Work instructions: Pull every line of the entries that has the word "Expand".

Saved data entries:
--- --- ---

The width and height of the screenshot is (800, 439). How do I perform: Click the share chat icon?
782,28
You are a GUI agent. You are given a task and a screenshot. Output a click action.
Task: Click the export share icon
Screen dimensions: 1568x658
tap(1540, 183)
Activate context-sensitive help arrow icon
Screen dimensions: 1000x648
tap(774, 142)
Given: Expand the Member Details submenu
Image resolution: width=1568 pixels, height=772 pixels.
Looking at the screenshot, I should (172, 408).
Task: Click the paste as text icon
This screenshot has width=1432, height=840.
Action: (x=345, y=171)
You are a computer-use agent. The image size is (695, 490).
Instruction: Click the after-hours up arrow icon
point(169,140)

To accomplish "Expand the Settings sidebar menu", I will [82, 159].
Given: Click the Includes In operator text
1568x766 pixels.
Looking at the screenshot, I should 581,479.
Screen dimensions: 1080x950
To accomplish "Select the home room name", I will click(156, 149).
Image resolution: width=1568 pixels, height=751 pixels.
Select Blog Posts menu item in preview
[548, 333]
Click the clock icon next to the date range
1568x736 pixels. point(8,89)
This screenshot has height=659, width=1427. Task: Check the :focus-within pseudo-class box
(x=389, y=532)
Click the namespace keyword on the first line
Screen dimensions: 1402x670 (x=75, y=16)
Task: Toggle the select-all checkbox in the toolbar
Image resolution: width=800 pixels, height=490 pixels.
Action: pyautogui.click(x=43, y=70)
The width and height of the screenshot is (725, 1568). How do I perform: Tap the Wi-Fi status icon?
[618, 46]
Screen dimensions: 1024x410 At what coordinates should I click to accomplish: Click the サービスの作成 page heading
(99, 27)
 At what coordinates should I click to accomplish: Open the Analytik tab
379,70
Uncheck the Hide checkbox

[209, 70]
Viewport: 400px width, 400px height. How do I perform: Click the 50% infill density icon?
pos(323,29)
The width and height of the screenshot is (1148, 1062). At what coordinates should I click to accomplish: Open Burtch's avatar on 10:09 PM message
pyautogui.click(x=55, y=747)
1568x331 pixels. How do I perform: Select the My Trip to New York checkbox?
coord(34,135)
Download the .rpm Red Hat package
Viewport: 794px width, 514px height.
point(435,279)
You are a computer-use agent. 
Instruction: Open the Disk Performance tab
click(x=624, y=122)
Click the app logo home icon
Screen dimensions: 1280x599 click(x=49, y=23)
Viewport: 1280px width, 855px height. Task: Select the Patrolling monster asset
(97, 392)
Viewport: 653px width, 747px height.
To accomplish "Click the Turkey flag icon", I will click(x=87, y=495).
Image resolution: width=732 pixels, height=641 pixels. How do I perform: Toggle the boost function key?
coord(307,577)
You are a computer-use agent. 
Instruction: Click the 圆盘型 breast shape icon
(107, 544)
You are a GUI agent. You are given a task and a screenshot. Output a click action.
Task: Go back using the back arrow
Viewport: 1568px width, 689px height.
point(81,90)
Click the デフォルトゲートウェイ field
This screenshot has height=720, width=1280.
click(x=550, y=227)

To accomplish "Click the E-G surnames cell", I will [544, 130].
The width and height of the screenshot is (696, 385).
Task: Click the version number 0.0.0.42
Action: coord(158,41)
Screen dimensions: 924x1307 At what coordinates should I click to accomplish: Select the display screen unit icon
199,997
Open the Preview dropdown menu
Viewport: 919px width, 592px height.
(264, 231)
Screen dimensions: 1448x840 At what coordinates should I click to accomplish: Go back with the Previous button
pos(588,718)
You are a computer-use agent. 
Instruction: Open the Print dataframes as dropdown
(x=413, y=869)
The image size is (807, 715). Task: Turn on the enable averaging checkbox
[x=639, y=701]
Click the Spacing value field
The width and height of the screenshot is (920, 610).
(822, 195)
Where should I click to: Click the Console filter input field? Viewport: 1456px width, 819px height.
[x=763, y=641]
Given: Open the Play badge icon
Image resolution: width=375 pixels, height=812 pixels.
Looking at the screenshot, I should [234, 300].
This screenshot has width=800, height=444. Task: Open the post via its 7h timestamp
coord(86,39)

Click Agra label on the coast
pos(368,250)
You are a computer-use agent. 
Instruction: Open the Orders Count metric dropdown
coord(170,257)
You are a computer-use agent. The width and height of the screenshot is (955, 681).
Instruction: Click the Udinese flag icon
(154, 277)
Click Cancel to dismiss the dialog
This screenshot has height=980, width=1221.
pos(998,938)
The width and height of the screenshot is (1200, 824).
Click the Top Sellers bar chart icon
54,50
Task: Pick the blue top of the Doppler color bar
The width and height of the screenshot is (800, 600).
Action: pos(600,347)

--- --- ---

Answer to the exercise:
Given: Expand the Member Details submenu
To accomplish "Expand the Settings sidebar menu", I will [82, 159].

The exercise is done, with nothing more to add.